Example 1 This example is a collection of the methods applied to illustrate the present invention a. Classification of lambda-negative plasma blasts from donor blood Peripheral blood mononuclear cells (PBMC) were isolated from blood taken from donors using Lymphoprep (Axis Shield) and gradient centrifugation according to the manufacturer's instructions. The isolated PBMC were either cryopreserved in FCS; 10% DMSO at -150 ° C or used directly. The B cell fraction was labeled with an anti-CDl9 antibody and isolated from the PBMC fraction using magnetic cell sorting (MACS). PBMC (lxlO6 cells) were incubated with an anti-CDl9-FITC conjugated antibody (BD Pharmingen) for 20 minutes at 4 ° C. Cells were washed twice and resuspended in pH MACs ringer (Miltenyl Bistec). Anti-FITC MicroBeads (Mifcenyl Bistec) were mixed with the labeled cells and incubated for 15 minutes at 4 ° C. The washing procedure was repeated before the suspension of cell spheres was applied to a LS MACS column (Miltenyl Bistec). The fraction of CD19 positive cells was eluted from the column according to the manufacturer's instructions and stored either in FCS-10% DMSO, or directly categorized by individual cells.

The plasma blasts were selected from the fraction of CD19 + B cells by fluorescence activated cell sorting (FACS) based on the expression profile of cell surface proteins CD19, CD38 and CD45. CD19 is a B-cell marker that is also expressed in plasma cell precursors, whereas CD38 is highly expressed in plasma blasts and plasma cells.
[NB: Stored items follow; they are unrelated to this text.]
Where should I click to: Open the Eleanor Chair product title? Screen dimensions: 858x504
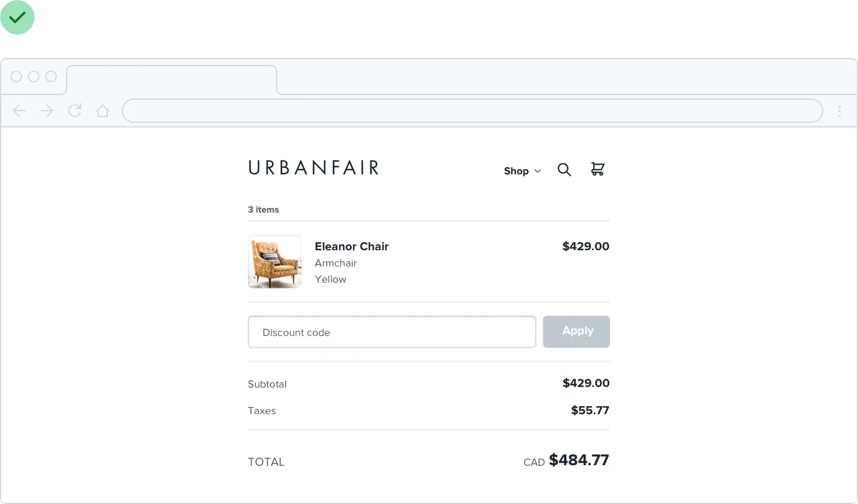351,246
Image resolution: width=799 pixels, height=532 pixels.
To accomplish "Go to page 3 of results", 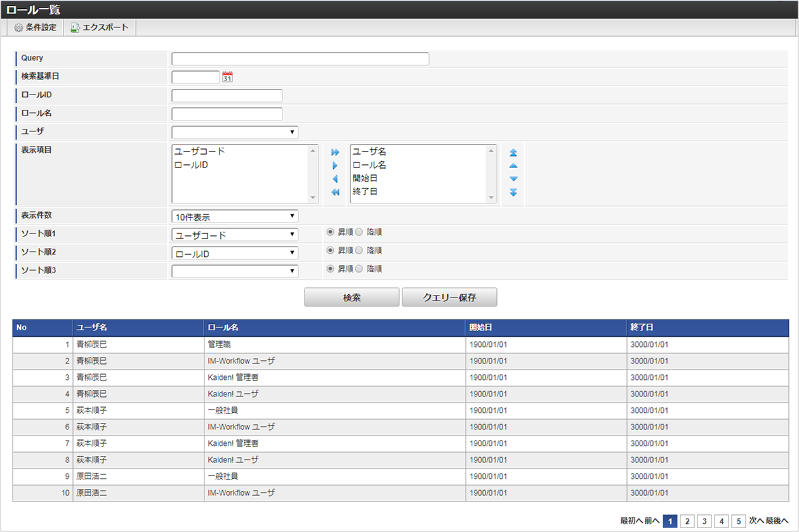I will pos(704,521).
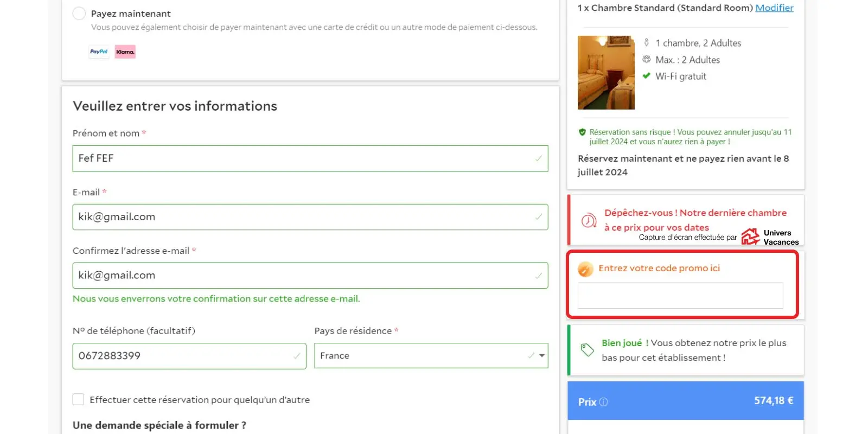Click the blue Prix total bar
This screenshot has height=434, width=868.
685,401
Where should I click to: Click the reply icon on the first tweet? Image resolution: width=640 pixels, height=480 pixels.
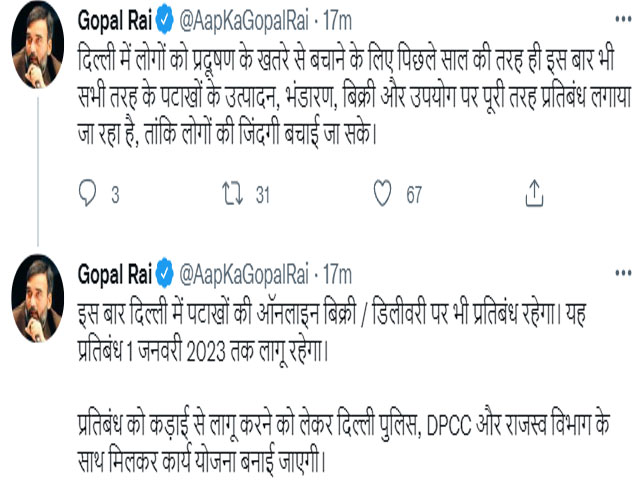(x=86, y=194)
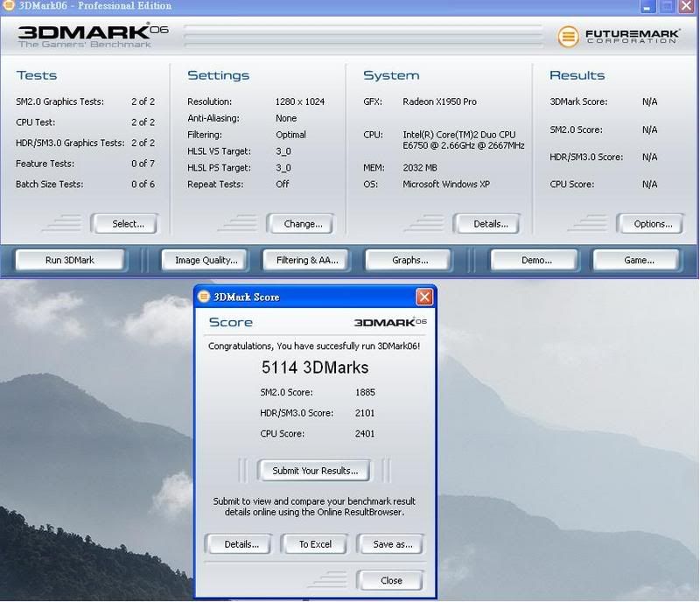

The plasma blasts apparently have a slightly lower expression of CD19 and CD45 than the rest of the CD19 + cells, which allows the separation of an individual population. The cells were washed in pH regulator FACS (PBS, 1% BSA) and stained for 20 minutes with anti-CD19-FITC, anti-CD38-APC, anti-Lambda-PE (BD Pharmingen). Lambda light chain staining was included to allow the exclusion of cells that can not serve as a template for PCR (see section C). The stained cells were washed and resuspended in pH regulator FACS. The flow velocity of the cells during the FACS was adjusted to approximately 200 events / second and the cell concentration was 5x105 / ml to obtain a high plasma cell rescue. The next set of doors was used. Each door is a daughter of the previous one. Door 1: FSC / SSC door. The population of lymphocytes that had 1 highest FSC was selected, thus ensuring classification of living cells.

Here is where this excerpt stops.